Dancing in Berlin

Dancing in Berlin 2015

Dancing in Berlin 2015

Seit Anfang März treffen sich 20 Mädchen und 20 Jungen im Alter von 12 bis 14 Jahren zweimal die Woche im Spree Tango Studio in Berlin, um von Pierre Dulaine in die ersten Schritte von so populären Tänzen wie Tango, Rumba, Swing und Merengue eingeweiht zu werden.

Das ist schon ziemlich ungewöhnlich, denn Pierre Dulaine ist immerhin ein berühmter Tänzer und Schauspieler, z.B. aus dem Film „Dancing in Jaffa“ und Gründer von “Dancing Classrooms” (http://www.dancingclassrooms.org).
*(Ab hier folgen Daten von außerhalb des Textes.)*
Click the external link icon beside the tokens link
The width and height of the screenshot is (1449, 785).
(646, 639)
Aber das ganz Besondere an diesem Tanzkurs ist, dass die Kinder aus ganz unterschiedlichen Kulturkreisen kommen: es machen jüdische, christliche und muslimische Kinder aus drei verschiedenen Schulen mit: aus der Gottfried-Keller-Schule, dem jüdischen Gymnasium und der Nelson-Mandela-Schule.
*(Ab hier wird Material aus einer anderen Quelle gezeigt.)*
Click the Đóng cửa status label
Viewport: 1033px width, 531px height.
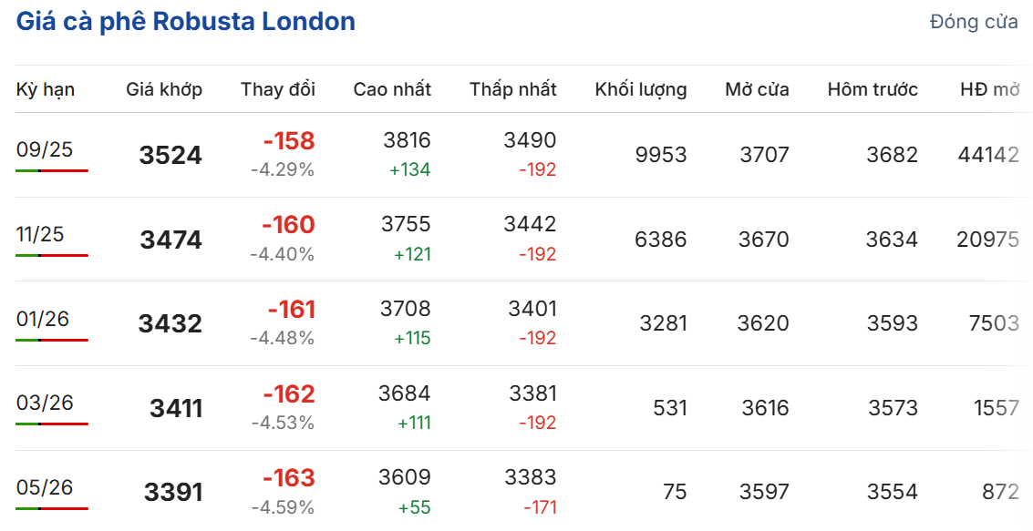[974, 22]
Denn das ist der Sinn dieses Projektes, das von der Talat-Alaiyan-Stiftung (http://www.talat-alaiyan.de) und Givat Haviva Deutschland organisiert und vom Berliner Senat unterstützt wird: hier sollen Berliner Kinder, die aus jüdischen oder christlichen oder muslimischen Elternhäusern kommen, erkennen, dass der „andere“, obwohl er ein „Jude, Muslim, Christ“  ist, gar nicht so anders ist.
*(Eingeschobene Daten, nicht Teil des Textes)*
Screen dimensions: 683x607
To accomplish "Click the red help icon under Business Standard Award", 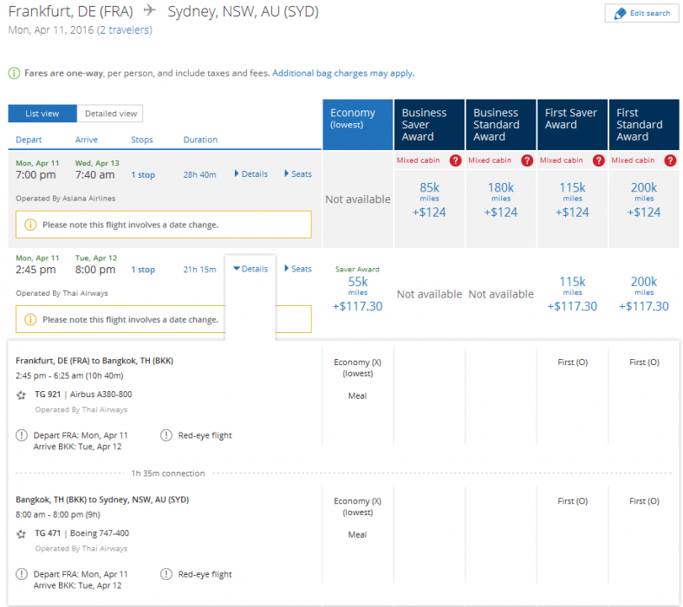I will pyautogui.click(x=527, y=160).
Die Kinder haben, auch wenn sie es nicht immer zugeben, einen großen Spaß an der Sache, und alle sind schon sehr gespannt auf die festliche Abschlussveranstaltung am 26.3. in der saarländischen Landesvertretung, wo sie das, was sie gelernt haben, nicht nur vorführen sollen, sondern wo sie mit ihrem Team, das immer aus 6 Tanzpaaren besteht, auch von einer professionellen Jury bewertet werden.